И вот спит сейчас Ванюшка, убежав от пьяного отца, а рядышком Майка жует свою вечную жвачку и, может быть, видит цветастые видения, какие, то светлея, то темнея и почти чернея, исходят от спящего парнишки; исходят, клубятся радужным туманом, растепляя и оживляя сонную стайку. А кока Ваня уехал на лесной кордон, а крестничка не взял… Перед тем как уснуть, Ванюшка долго и слезливо разглядывал видения, наплывающие из далекого приречной распадка: тальниковая корчажка и юркие гальяны, вечерние беседы за бурятским зеленым чаем и пахучие сырые грузди, ленок и запахи прелого тальника и тины, дымокуры из сухого коровьего назьма-хохира, в дыму которых спасались от гнуса телки и коровенки, и разъяренный шлыковский бык, – он вспоминался уже без страха, умиленно, словно был таким же родным, как и всё, что виделось, слышалось, радостно переживалось в то канувшее покосное лето. И то ли он припоминал его, то ли оно уже снилось ему, потому что Ванюшка весь без остатка уносился в голубоватые, зеленоватые, мерцающие цветами, клубящиеся видения. Из этих же видений вызрел причудливый, негаданный сон, куда явились ранешние Ванюшкины думы и подслушанные разговоры отца с кокой Ваней.
В ночных видениях все происходило скачущими пятнами, короткими вспышками и почти беззвучно; но потом, на много рядов прокрутившись в дневном Ванюшкином сознании, видения сцепились, выстроились в череду, зазвучали разговорами. Таким, уже довоссозданным в воображении, он и запомнил сон, таким его поведал и своему дружку Пашке, когда они, отрыбачив на вечерней зорьке, полеживали возле тихого костерка среди глухой и беззвездной ночи.

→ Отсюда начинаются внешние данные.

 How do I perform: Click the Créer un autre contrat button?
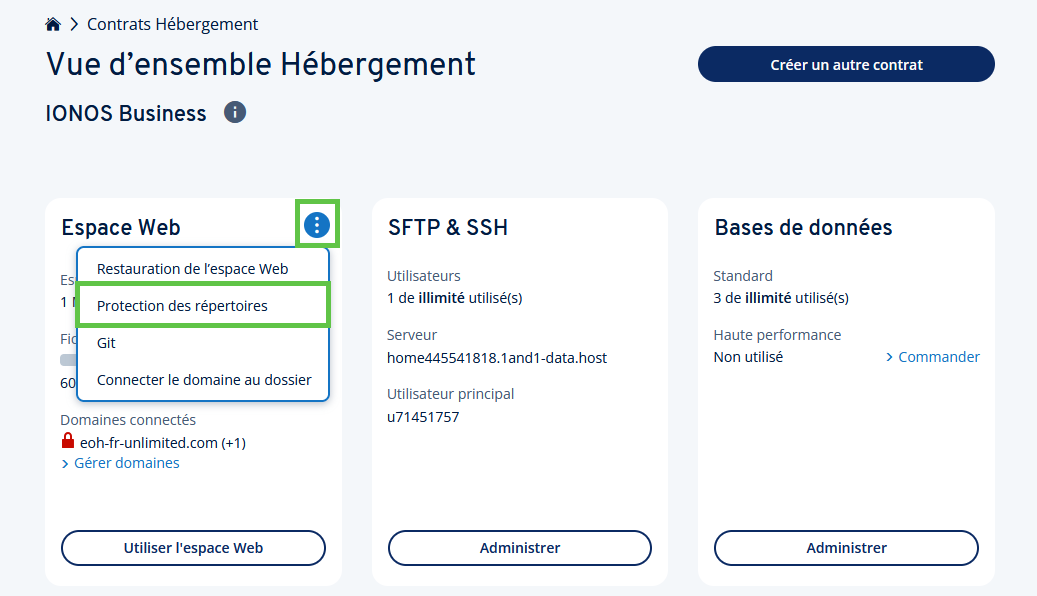(x=846, y=64)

Увиделся лесной кордон, но не тот, где лесничал кока Ваня, а отцовский, где одно время жила семья Краснобаевых; проступили из сумрака большой дом с четырехскатной крышей, золотящийся в закатном свете, тесовые ворота, подвешенные на дородные, лиственничные вереи, бревенчатый заплот, забуревшие жердевые прясла скотного двора, приземистые стайки и стаюшки, крытые корьем, и над всем этим, будто зависнув в синеве предосеннего неба, — вершины сосен по хребту, плавно изогнутым гребешком охватившие усадьбу.
— Ну, сына, хва лежать, траву мять, эдак и пролежни на боках пойдут, — присев на корточки, отец закручивает махорку, по-хозяйски оглядывая лес, сбежавший с хребта в широкую падь, где извивается речка Уда. — Соснул малость, передохнул, пора и за дело браться. А то пока шель-шевель, глядишь, уже и стемнеет. Будем с тобой на пару лес сторожить, обходы делать. Ты уж большой вырос, подсобляй. Одному, паря, тяжело стало, да и глаза худые. А тут глаз да глаз нужен. Тайга, — отец вольным отмахом руки показал на густой, заматеревший березняк, подле него на сухом взлобочке и лежал Ванюшка, дивясь, как, вымахнув из сплошного папоротника, высоко и стремительно до звона в ушах летят в небо белые, с рябинкой, гладкие стволы. — А народ пошел вольный, баловный, так и стригут глазами, где бы чего срубить под шумок.